The defendant's insurer is insisting that we either set up a Medicare set aside trust or get a release from Medicare. Do you have any suggestions on how best to deal with this?
Missouri Attorney
Answer
Certainly, your fact pattern is one commonly encountered these days due to the vast amount of misinformation promulgated towards the insurance community regarding Medicare compliance under the Medicare Secondary Payer ("MSP") Act. Because of their new reporting obligations under Section 111 of the MMSEA (Medicare, Medicaid and SCHIP Extension Act of 2007, found at 42 USC Sec. 1395y(b)(8)), insurance companies want to ensure that Medicare will not chase them for reimbursement of any interest, either past (represented by conditional payments made by Medicare from date of injury to date of settlement) or future (represented by payments made by Medicare for injury-related care post settlement). In their zeal for satisfying Medicare's interests, they often miss the forest for the trees.
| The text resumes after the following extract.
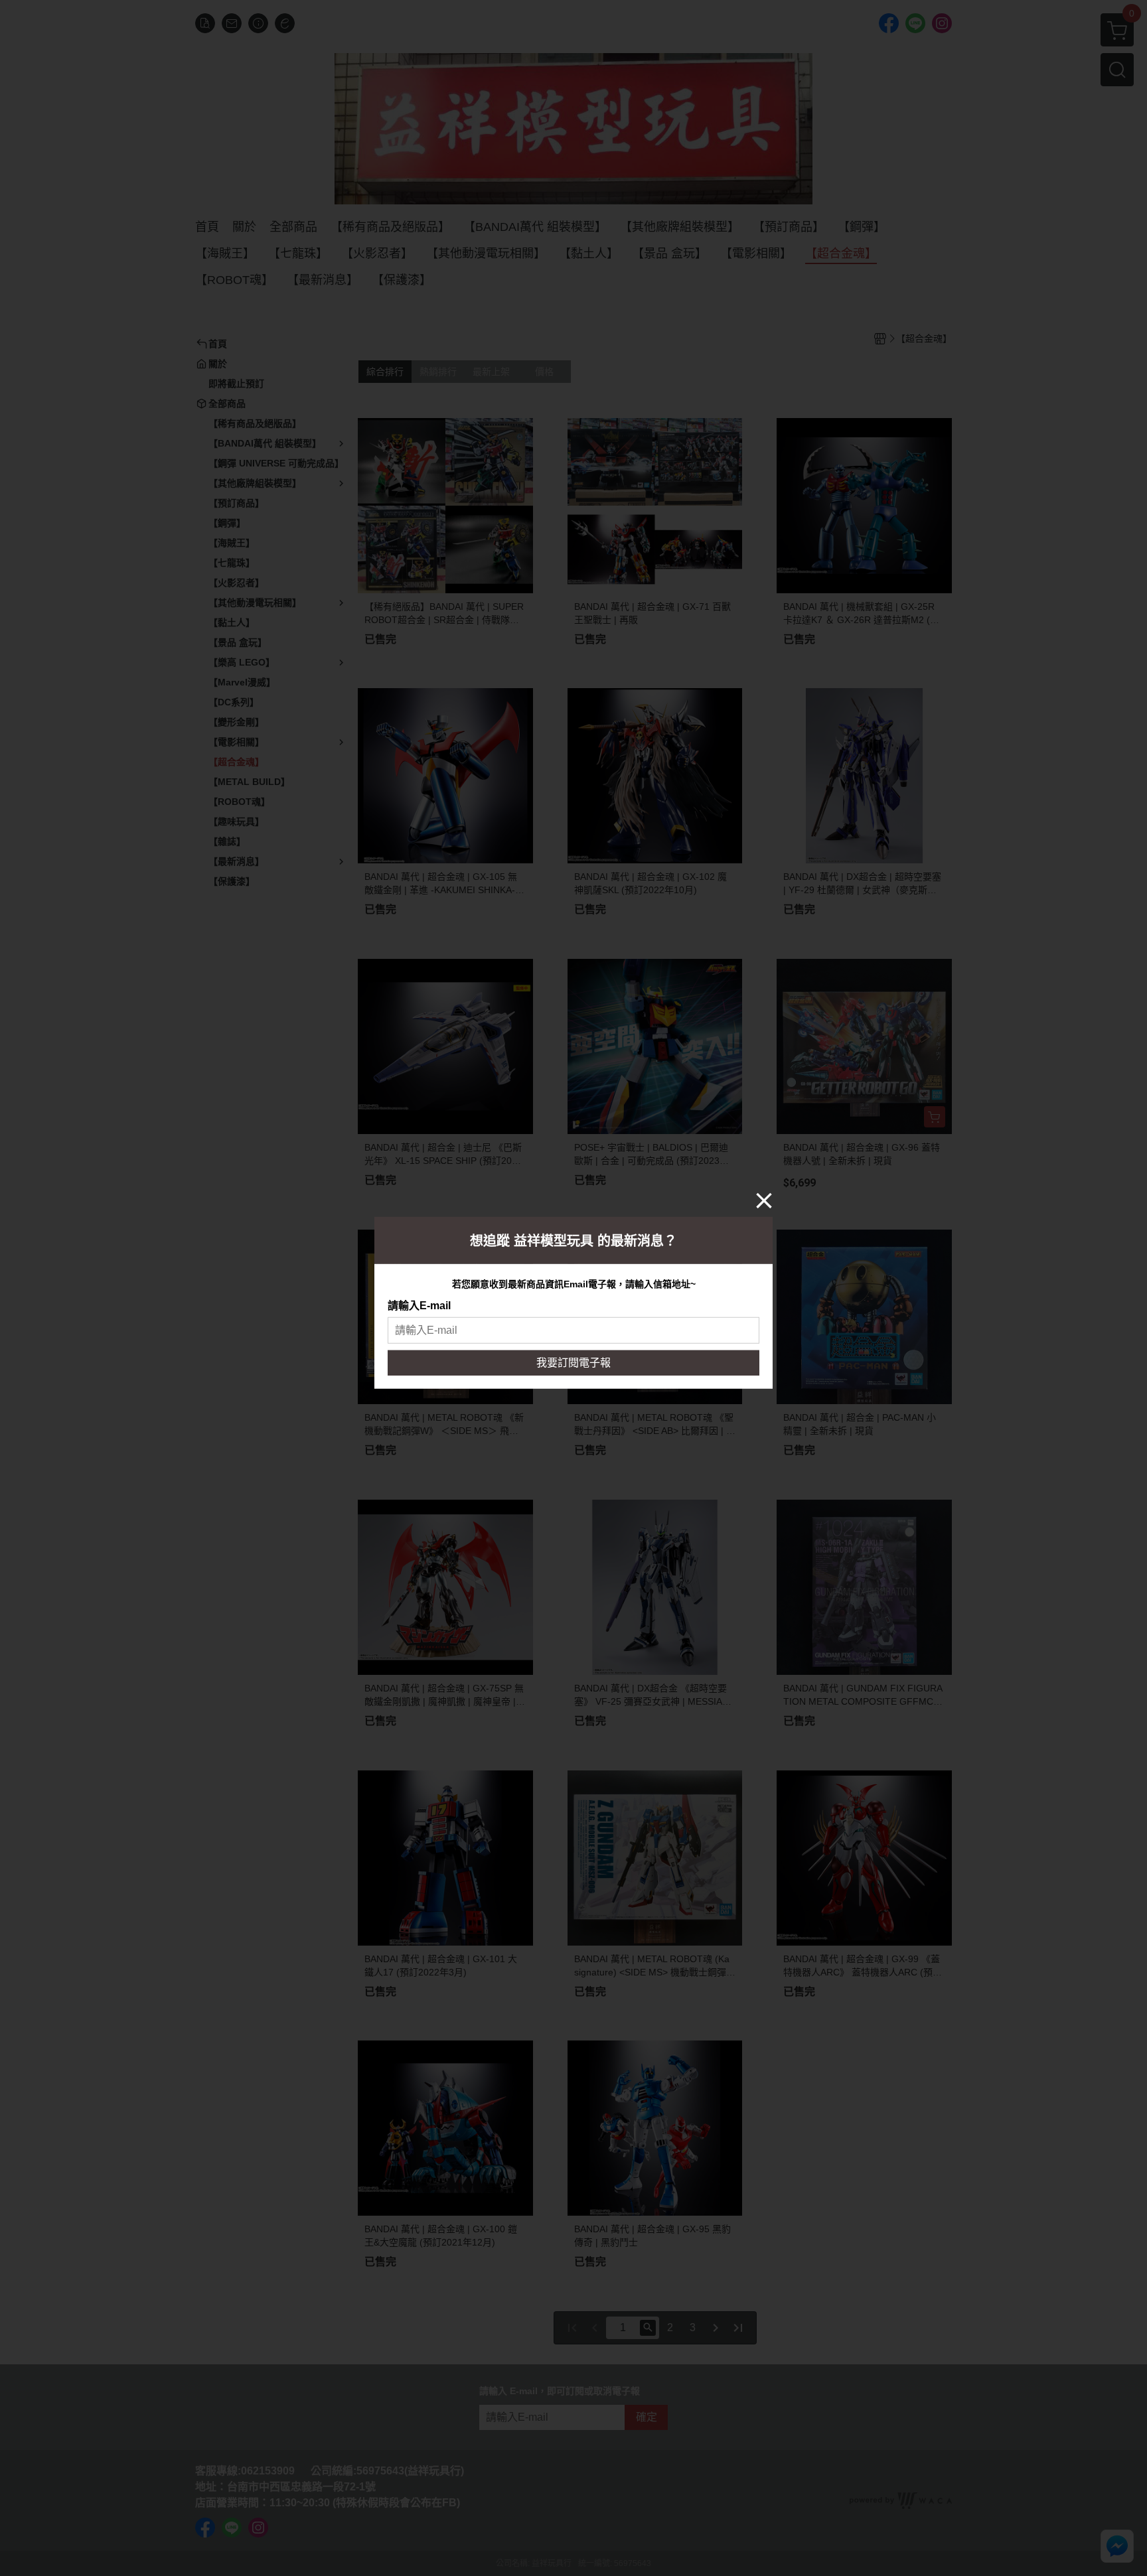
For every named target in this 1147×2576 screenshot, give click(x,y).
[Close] (764, 1200)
Nowhere in currently enacted law or guidance from CMS are we told that a Medicare Set-Aside ("MSA") must be established as a part of our third party liability settlement. The obligation under the MSP Act is to "consider and protect" Medicare's interests, both past and future. Many insurance companies fail to understand that considering and protecting Medicare's interests does not always mean that you pay Medicare money. In fact, in the third party liability context for MSAs, it rarely means that. What it does mean is that the settling parties should be documenting their files to show what steps have been taken to consider and protect Medicare's future interests, including MSA evaluations, letters from treating physicians indicating exactly what care the injured individual will require, and other items.
Another concept most insurance companies do not realize yet is that the obligation to consider and protect Medicare's future interests falls on the claimant as opposed to the defense. In short, the obligation to satisfy Medicare’s future interests via a MSA or any other vehicle is the responsibility of the claimant and claimant’s attorney, not the defendant. As support for that position, we can look to the federal regulations at 42 CFR 411.46, which contains no language placing liability on the defense (unlike 42 CFR 411.24). Furthermore, evidence exists on the CMS website under the Intro to WC tab of the WCMSA site. If we look at the Future Medical Services portion in the final paragraph, we see that Medicare asserts that the liability to consider and protect Medicare’s future interests extends to those entities that RECEIVE a primary payment (as opposed to liability for conditional payments made date of injury to date of settlement as promulgated under 42 CFR 411.24 whereby Medicare may recover its conditional payment interest from any entity that MAKES/RECEIVES a primary payment).
To sum up, the insurance community appears to be receiving misinformation about Medicare compliance, and requires a re-education as to the appropriate scope of their obligations. For starters, I would forward to them our MSA White Paper and Act Two articles (attached) supporting the proposition that MSAs are rarely appropriate in the liability context, and when they are appropriate, they are plaintiff oriented obligations to handle. Further, share with them the language of the CMS website about Future Medical Services. These tools should make the insurer more comfortable with the notion that it does not face exposure to Medicare on these future interest issues. Finally, I make myself available to you for a conference call to discuss these issues.